Un jour a passé sans écriture
Aujourd'hui à Jérusalem le vingt quatre
juillet deux mil quatorze à sept heures cinquante, heure israélienne.
AnneAnne,
J'espère que tu vas bien? Et mon
imagination va dans tous les sens.
J'ai l'impression de ne pas répondre à
toutes les questions que tu poses dans tes courriels.
A être en retard sur la continuité de la
correspondance.
Mais est-ce possible ou est-ce mon
fantasme de penser qu'il est possible de tout dire, de tout écrire?
Le 23 juillet a été une course de toute
la journée à travers la ville et une rentrée dans l'appartement où il ne me
restait juste assez de force pour essayer de dormir.
J'entends ce qui se passe, surtout par
la radio française. Je ne veux pas écrire sur ces horreurs et leurs
conséquences.
C'est ainsi que j'ai écrit mes recettes
et que j'envoie des photos pour filtrer les images qui se forment à partir
d'une seule source de renseignement.
Je ne pensais pas me justifier quand
j'ai raconté le cheminement qui m'a fait prendre la décision « d'essayer »

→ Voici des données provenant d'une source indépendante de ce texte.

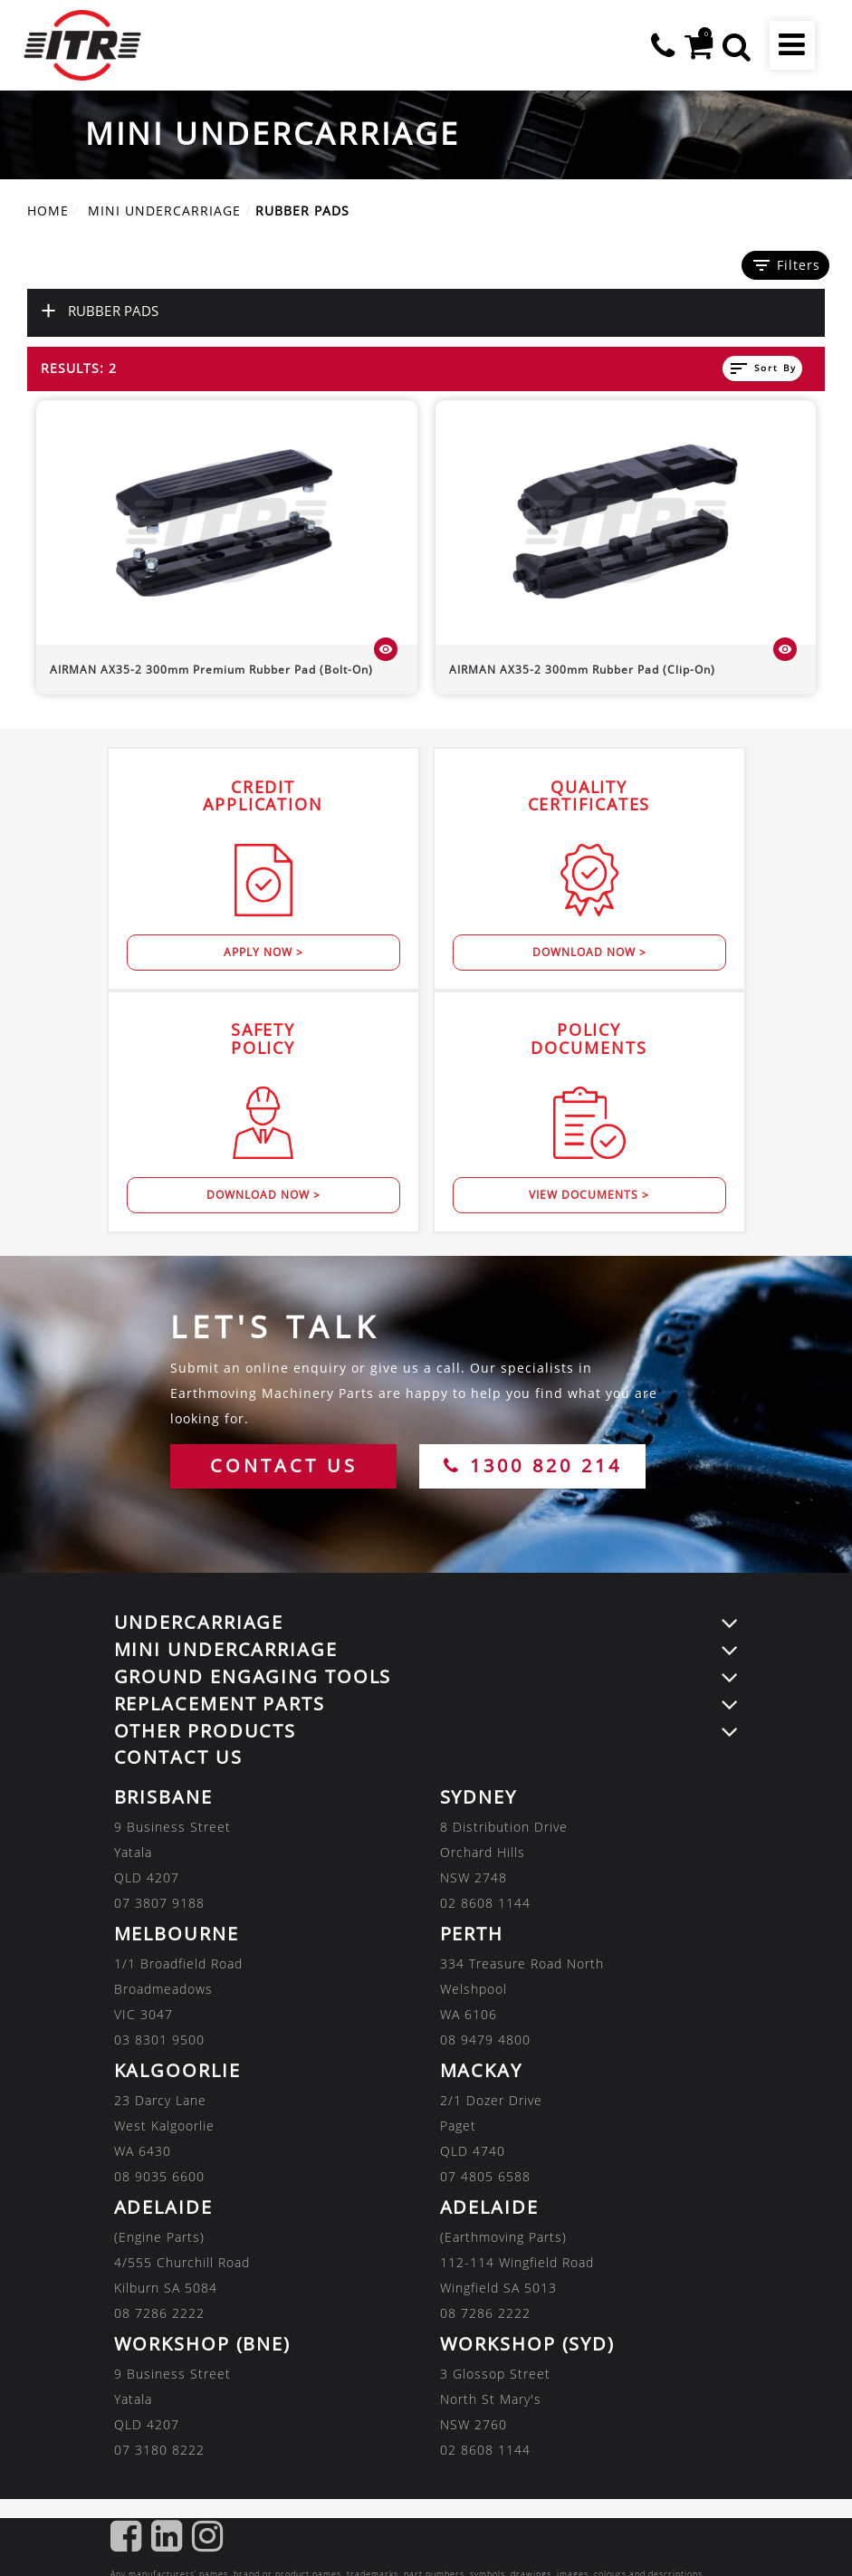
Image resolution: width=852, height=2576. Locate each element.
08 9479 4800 (485, 2039)
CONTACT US (284, 1465)
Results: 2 (79, 368)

de vivre ici. J'ai mis plus de trente ans à prendre la décision, s'il est
possible de prévoir le futur, pour arrêter de penser que je ne me sentais bien
que dans l'avion, c'est à dire les quatre heures, qui je passais dans l'Entre.
Je vis ici aussi dans l'Entre.
Chère Amie, AnneAnne, il est
huit heures trente et je me prépare à sortir pour un soin que je dois recevoir.
À tout à l'heure, je souffle de l'air
frais sur les fils pour que les couleurs brillent.